Manuel Gutierrez Algaba writes:
 > Well, If that's we want to, why don't we just do it? We have 
 > only to MARK that small pieces of info. Fred calls this indexing.

  Please don't think I'm the only one!  I just applied the name to the 
situation.  Indexing is a good thing.

 > Many people, me included, won't accept a method of doc that requires
 > a sintax or the loss of freedom when doing things ( this includes
 > docstrings ). But it's acceptable to write python code, and then 
 > put:
 > "\indexexamplelambda" or 
 > "\indexsocket"
 > because that marking would be useful even for the programmer himself,
 > even he eventually got accostumed to doc things just writting indexes and
 > ... but that'd be the second and third step. Anyway, most people
 > won't be angry against such a simple measure. 

  The "simple" part of this isn't the problem, though it does turn
into one.  This approach hinges on what's called a "controlled
vocabulary" (another one of those good Information Science words!).
Without some agreement on the terms that enter the index, many related 
things are not similarly indexed.  Achieving consistency in the case
of many author/indexers is very difficult without either a well-
defined controlled vacobulary or strong editorial oversight.  The
later is (by far) easier to implement, and is what I've tried to
provide for the standard documentation.  (Compare this to a controlled 
vocabulary approach; think "Library of Congress Subject Headings," or
other large cataloging systems used in libraries.  Ever wonder why
programming language books appear in at least a couple of different
places in the computer science section of a good university library?)
Editorial control is tedious and can become difficult; but controlled
vocabularies are the child of committees!  (Which doesn't mean they're 
not useful, just that there's an *enormous* overhead to using them.)

 > If Fred thinks that providing a "smart" way of showing how many
 > modules, functions and expections are in a piece of python code is 
 > enough,
 > I think that with that we don't go much further.
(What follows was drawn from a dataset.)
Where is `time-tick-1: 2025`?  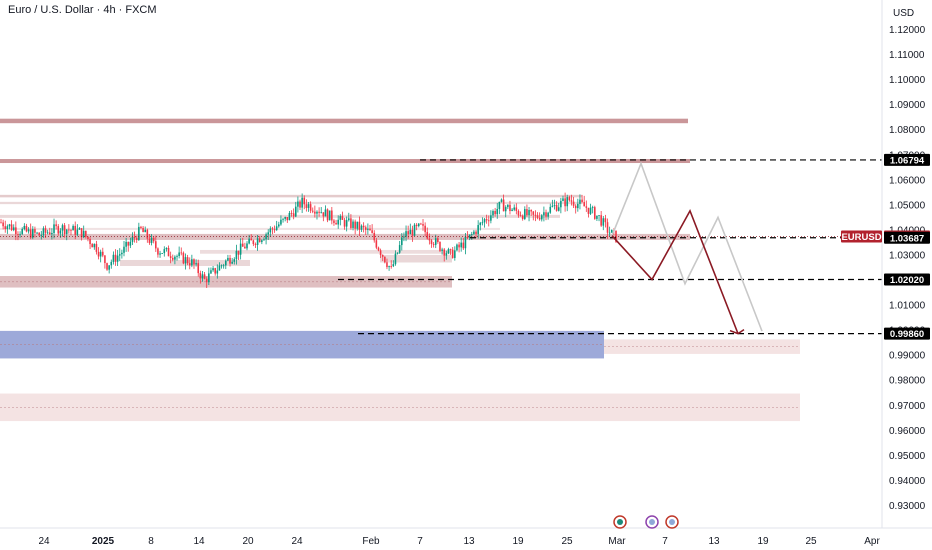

  Actually, I don't think that's enough, or that it solves that
particular problem.
  The purpose of extracting information from the Python sources is not 
so much as to provide new information (though it may) as to ease the
burden on those authoring documentation.  (Which does *not* mean me!)
I'd like to see newly released modules from independent developers be
documented in a consistent way; making this easy is a necessity for it 
to happen.
  There are still several things which have to be done, including
index building.  One of the catches of index building is that building 
a really useful index (not just a comprehensive one) is fundamentally
a hard thing to do.  I recently spoke to someone who once managed half 
of the indexing team at the Encyclopedia Britanica about this, and
find that it's not at all clear what actually needs to be done to
improve the situation.  A *large* index, especially when presented
"book style," is not particularly desirable.
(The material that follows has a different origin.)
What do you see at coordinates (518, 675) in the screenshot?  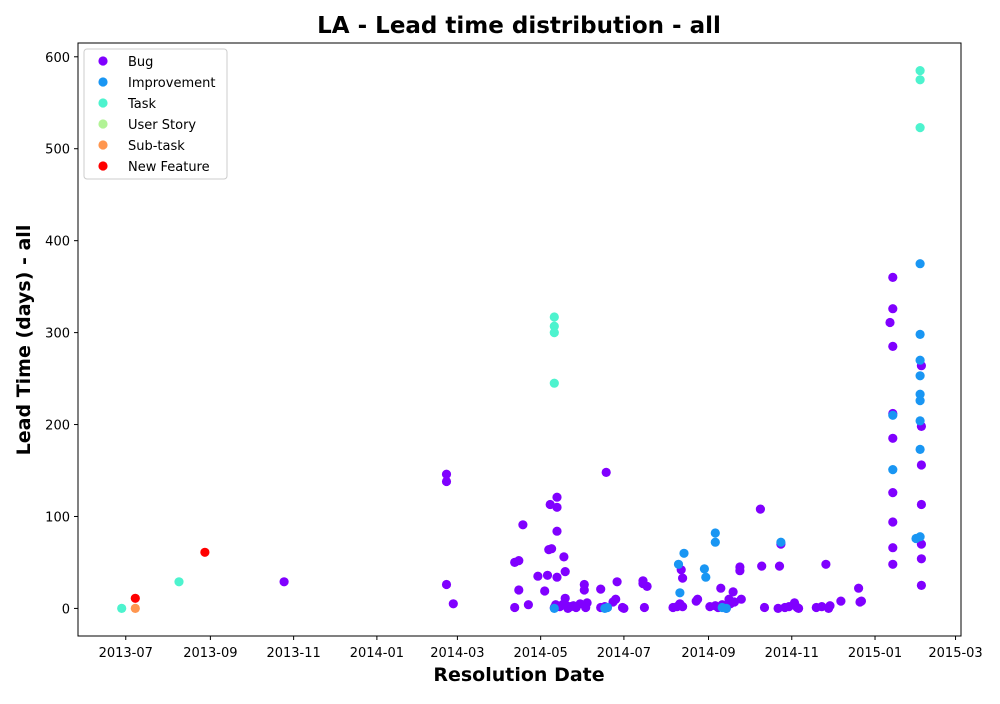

 > No traditional parser-driven or XML-driven or javadoc-driven approach
 > will bear the richness, complexity, diversity of origin/source,
 >  state,... of so many info. 

  I agree:  No automatic method will replace good human indexing.

 > BTW: Documenting the python library would be the minor  and less
 > interesting thing by far. 

  I think the current library documentation is actually pretty good;
I'm interested in improving both the content and accessibility (via
indexing or any other approach).  The Doc-SIG has long had the mandate 
of moving Python out of the LaTeX prehistoric period into the 21st
century, however, which is one of motivations for the work done to
move from LaTeX to SGML/XML/whatever-comes-next.  I know I've been
beating on Guido about this for 4 1/2 years!
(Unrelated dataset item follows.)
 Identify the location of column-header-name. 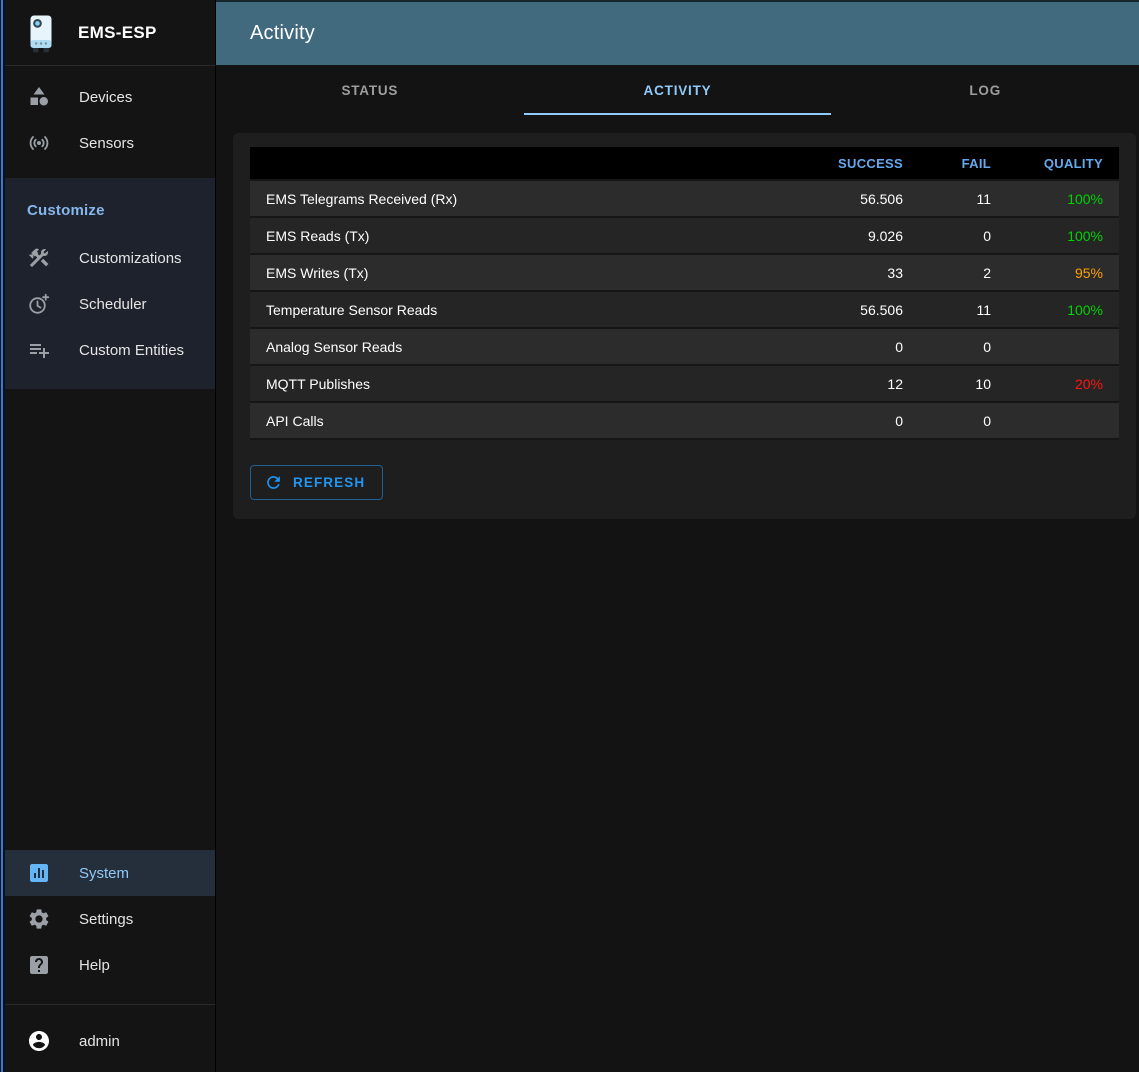
(520, 164).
 > We have a Golden Chance here, we can have the best info system
 > of the Internet. Don't try to be The Big Hero, the Big guy who finds 
 > the smart solution. Here the Only One Hero is Information, the 
 > Information that should be at last available !

  Perhaps we need another defined task for the SIG:  locate all the
resources that should be part of this all-encompassing Python
Documentation Web?  That's no small task!  Perhaps you'd like to start 
of list of the documents you think should be included in the indexing
effort, including current links to them.  A Web page that simply lists 
them would be a good start.

 > Death or victory ! 

  Don't do that!  While alive you can work to improve things, once
dead... well, *I've* never met anyone who came back.


Fred L. Drake, Jr.	     <fdrake@acm.org>
Corporation for National Research Initiatives